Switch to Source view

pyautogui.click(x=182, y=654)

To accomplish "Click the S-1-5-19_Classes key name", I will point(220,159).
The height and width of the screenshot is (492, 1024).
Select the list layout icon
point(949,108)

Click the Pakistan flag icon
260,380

======

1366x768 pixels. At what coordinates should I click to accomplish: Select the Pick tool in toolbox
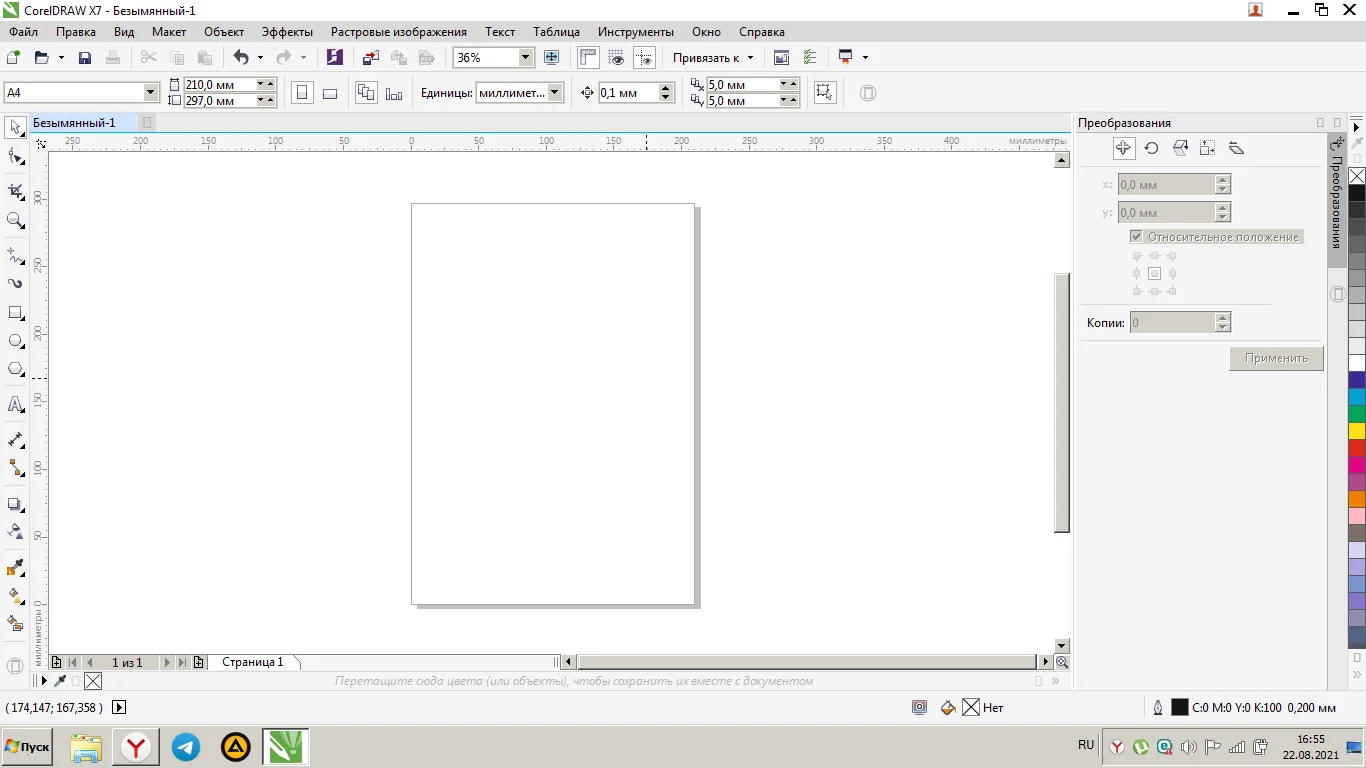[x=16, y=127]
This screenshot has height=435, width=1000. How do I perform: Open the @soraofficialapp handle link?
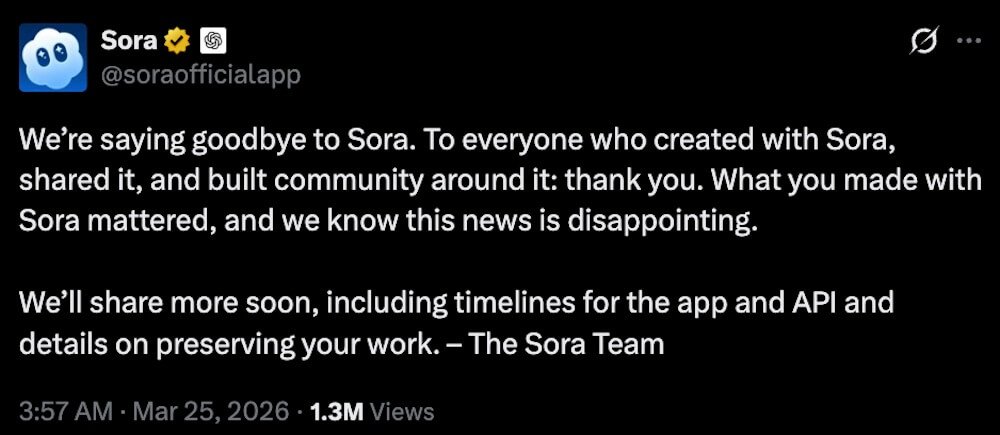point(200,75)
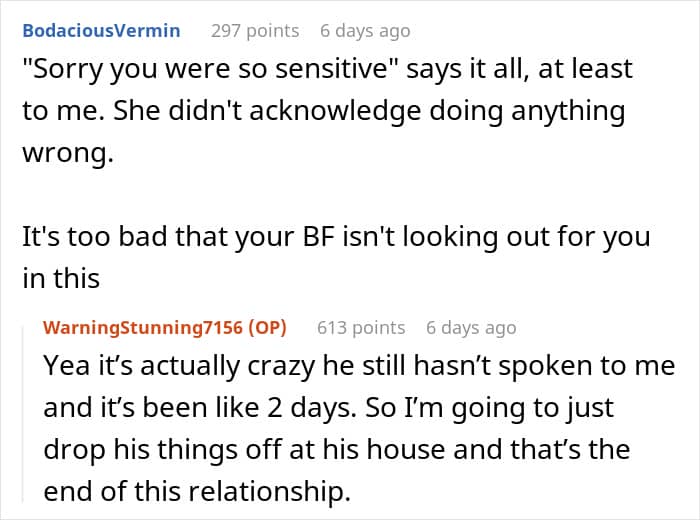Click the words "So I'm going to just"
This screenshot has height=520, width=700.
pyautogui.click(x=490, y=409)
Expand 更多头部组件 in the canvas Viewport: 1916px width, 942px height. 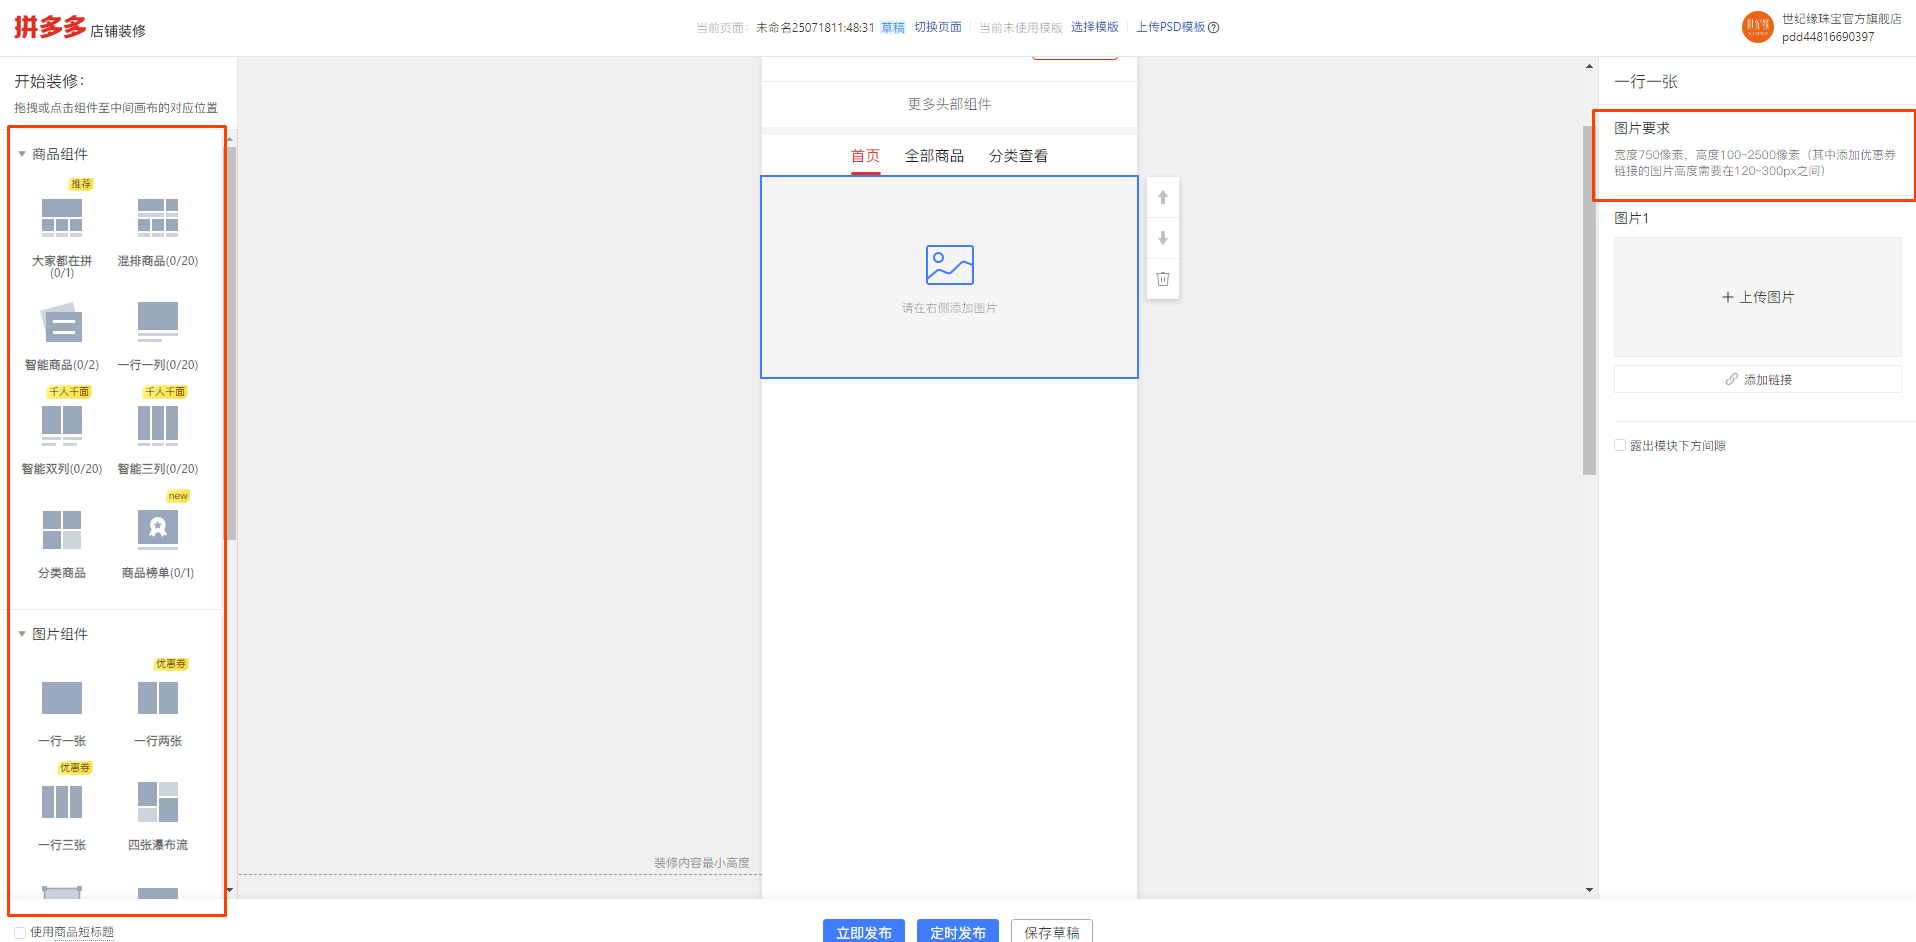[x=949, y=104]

======

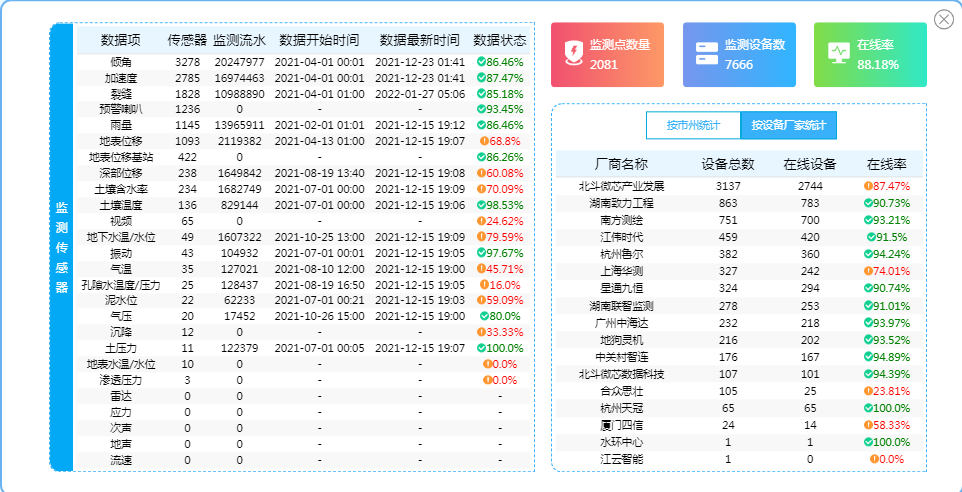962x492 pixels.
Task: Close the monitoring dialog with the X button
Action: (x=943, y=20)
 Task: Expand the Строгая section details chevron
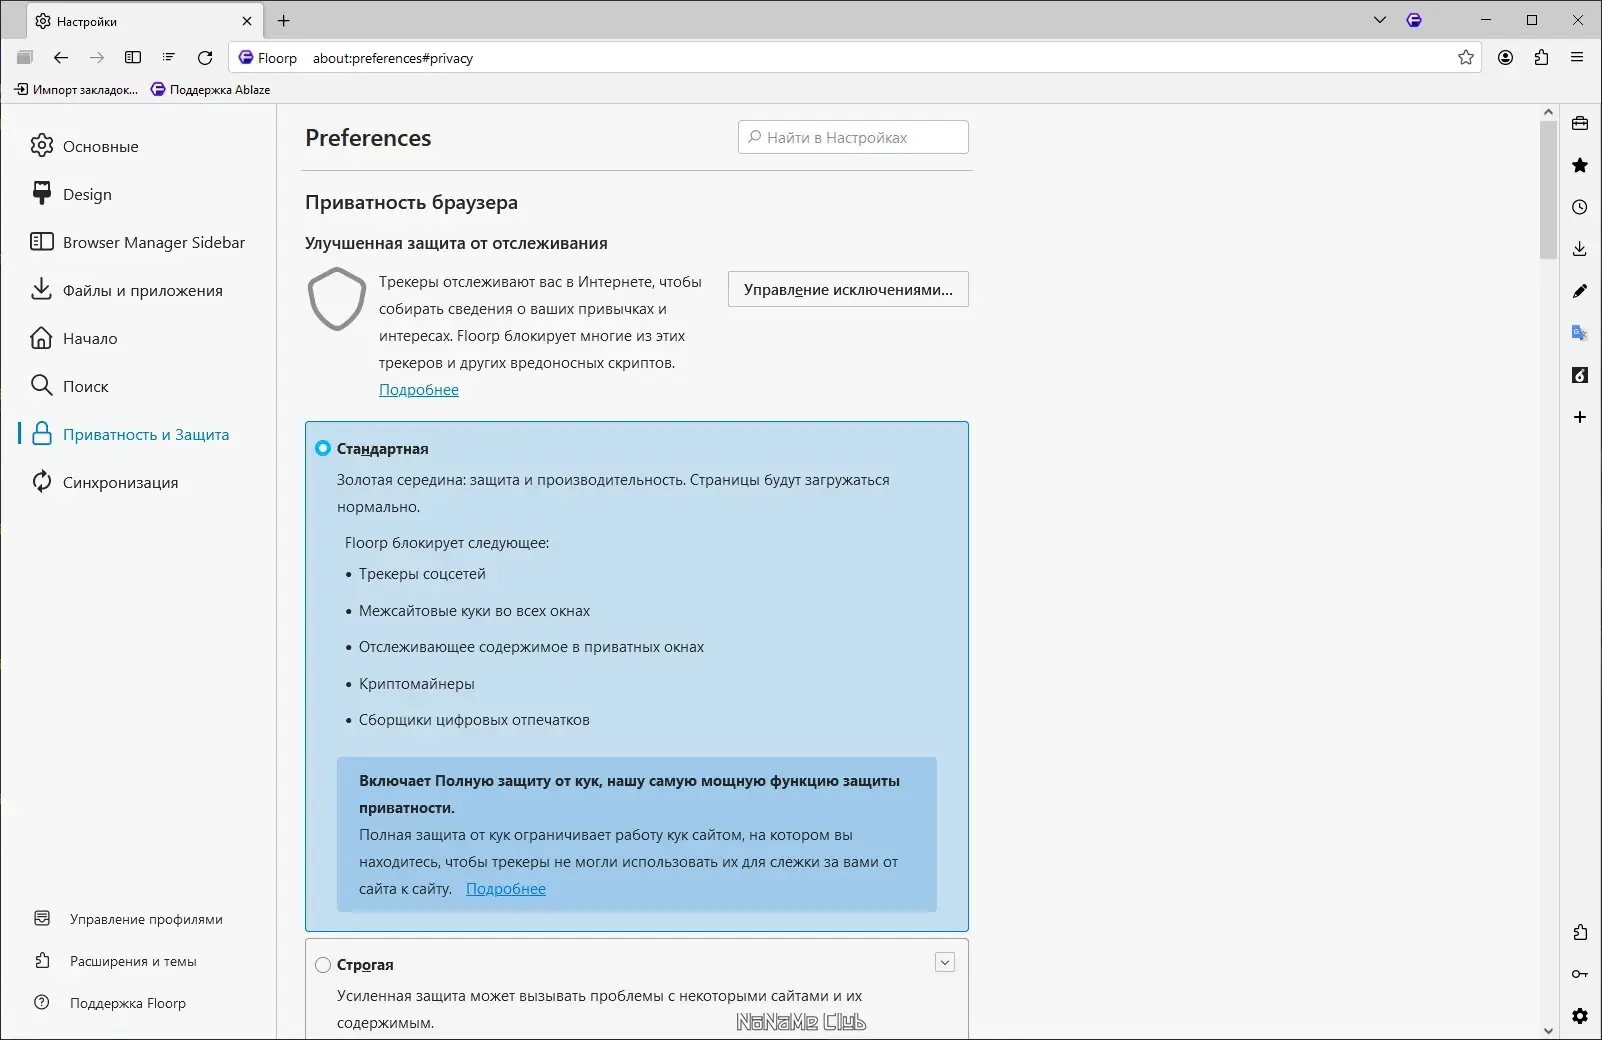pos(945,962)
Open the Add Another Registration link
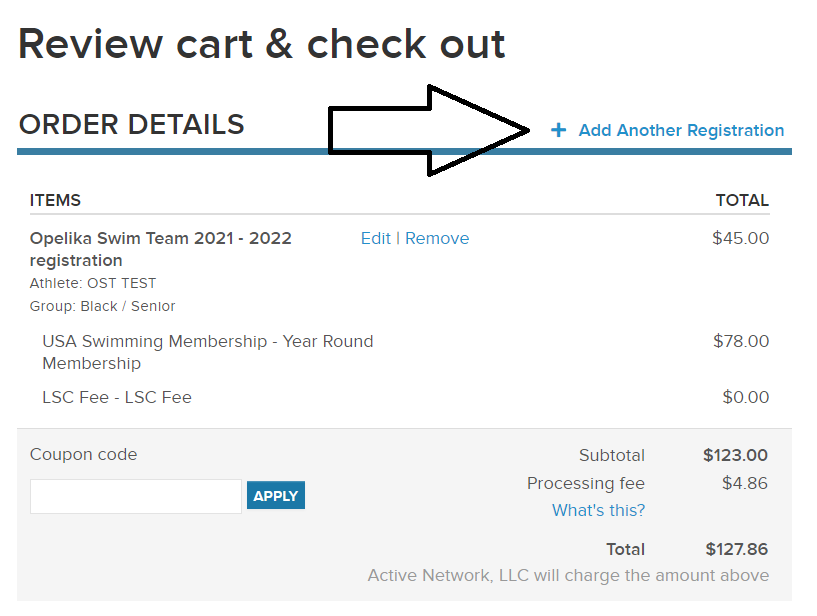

======

EXERCISE:
Extract the part of the records that opens with the line containing "Task: Expand the" and closes with the line containing "Open the Add Another Registration link". Take only those lines, exactly, and no pictures.

ANSWER SECTION:
 Task: Expand the Строгая section details chevron
pos(945,962)
Open the Add Another Registration link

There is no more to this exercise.